> **Required tasks**
a: Answer these questions using the abstract on bezafibrate and MC3T3-E1 cells:
(i) Which two cellular processes did the study set out to examine?
(ii) What kind of cell line is MC3T3-E1?
(iii) Which method was used to detect the expression of AMPK and eNOS proteins?
b: Quote the passage of the bezafibrate abstract starting with "To investigate the" and going on through "and eNOS proteins.".
c: Continue the bezafibrate abstract from the point where it stops.

> **Text for analysis**
================================
Bezafibrate enhances proliferation and differentiation of osteoblastic MC3T3-E1 cells via AMPK and eNOS activation.

AIM

To investigate the effects of bezafibrate on the proliferation and differentiation of osteoblastic MC3T3-E1 cells, and to determine the signaling pathway underlying the effects.

METHODS

MC3T3-E1 cells, a mouse osteoblastic cell line, were used. Cell viability and proliferation were examined using MTT assay and colorimetric BrdU incorporation assay, respectively. NO production was evaluated using the Griess reagent. The mRNA expression of ALP, collagen I, osteocalcin, BMP-2, and Runx-2 was measured using real-time PCR. Western blot analysis was used to detect the expression of AMPK and eNOS proteins.
================================
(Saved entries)
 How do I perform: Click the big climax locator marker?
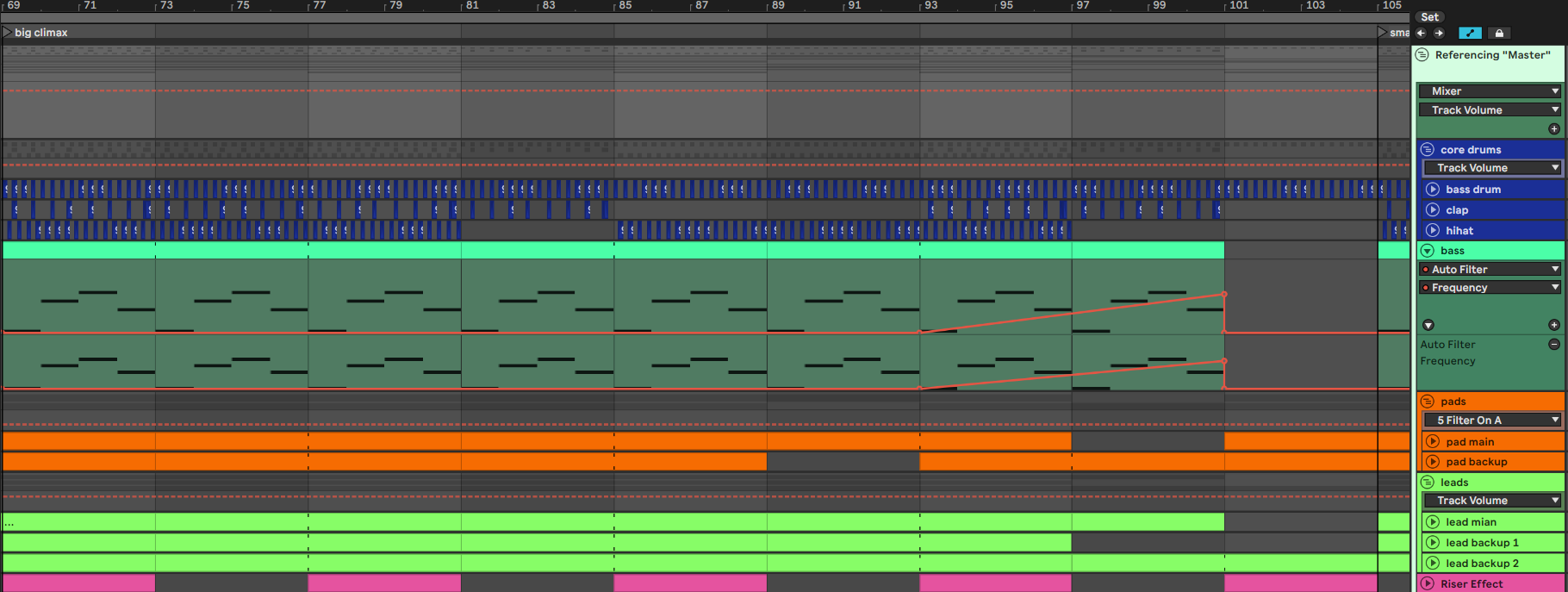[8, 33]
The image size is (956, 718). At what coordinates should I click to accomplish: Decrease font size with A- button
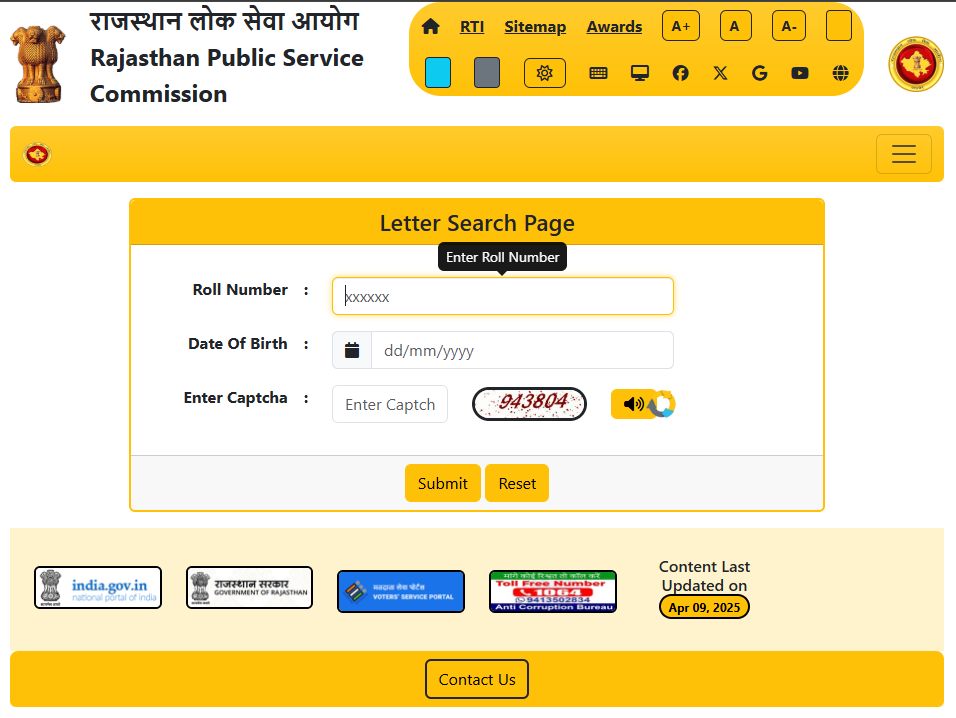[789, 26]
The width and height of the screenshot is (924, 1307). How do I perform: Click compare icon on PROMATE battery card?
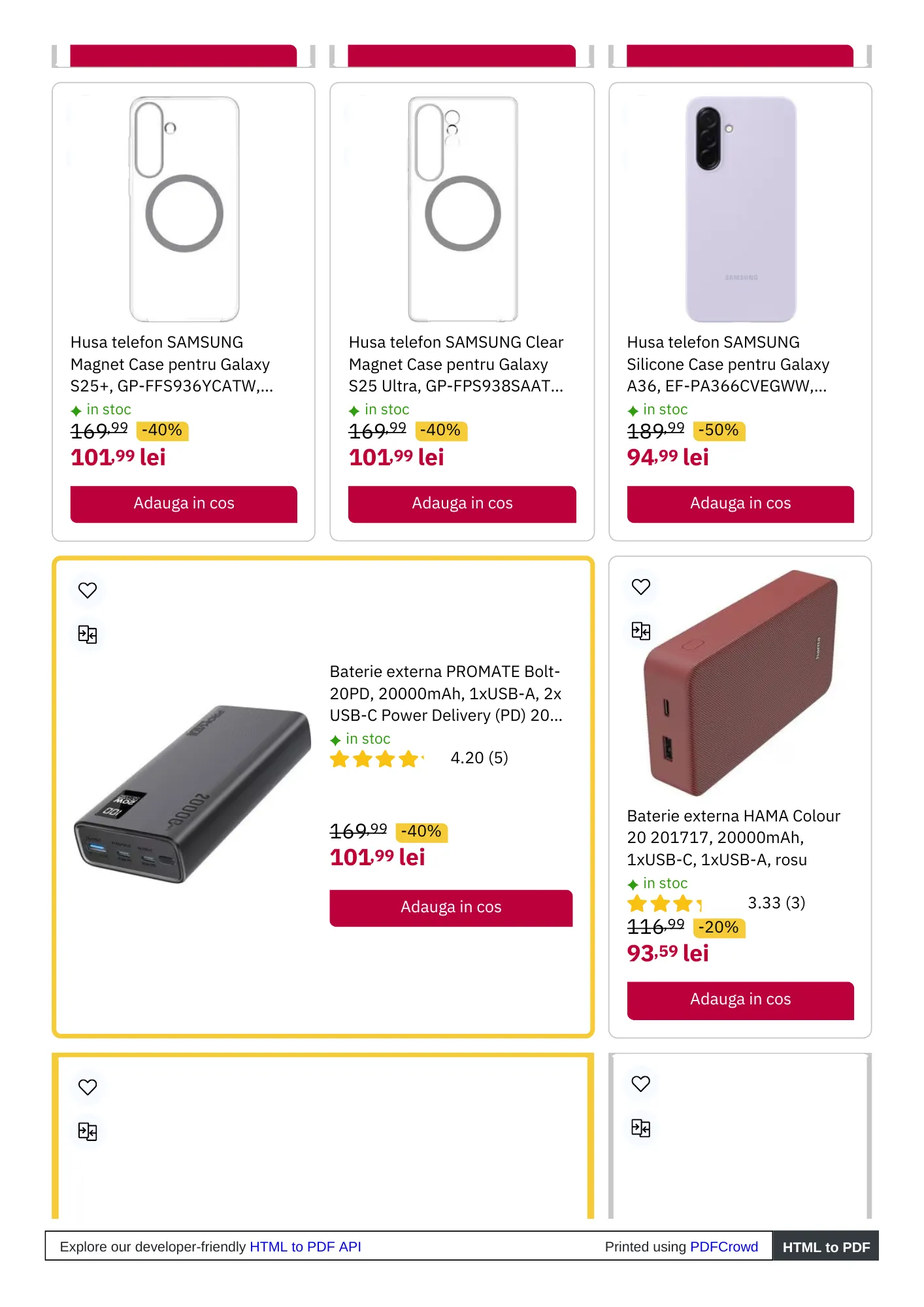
================================
> **Task results**
a:
(i) Proliferation and differentiation of osteoblastic MC3T3-E1 cells.
(ii) A mouse osteoblastic cell line.
(iii) Western blot analysis.

b:
To investigate the effects of bezafibrate on the proliferation and differentiation of osteoblastic MC3T3-E1 cells, and to determine the signaling pathway underlying the effects.

METHODS

MC3T3-E1 cells, a mouse osteoblastic cell line, were used. Cell viability and proliferation were examined using MTT assay and colorimetric BrdU incorporation assay, respectively. NO production was evaluated using the Griess reagent. The mRNA expression of ALP, collagen I, osteocalcin, BMP-2, and Runx-2 was measured using real-time PCR. Western blot analysis was used to detect the expression of AMPK and eNOS proteins.

c:
RESULTS

Bezafibrate increased the viability and proliferation of MC3T3-E1 cells in a dose- and time-dependent manner. Bezafibrate (100 μmol/L) significantly enhanced osteoblastic mineralization and expression of the differentiation markers ALP, collagen I and osteocalcin. Bezafibrate (100 μmol/L) increased phosphorylation of AMPK and eNOS, which led to an increase of NO production by 4.08-fold, and upregulating BMP-2 and Runx-2 mRNA expression. These effects could be blocked by AMPK inhibitor compound C (5 μmol/L), or the PPARβ inhibitor GSK0660 (0.5 μmol/L), but not by the PPARα inhibitor MK886 (10 μmol/L). Furthermore, GSK0660, compound C, or N(G)-nitro-L-arginine methyl ester hydrochloride (L-NAME, 1 mmol/L) could reverse the stimulatory effects of bezafibrate (100 μmol/L) on osteoblast proliferation and differentiation, whereas MK886 only inhibited bezafibrate-induced osteoblast proliferation.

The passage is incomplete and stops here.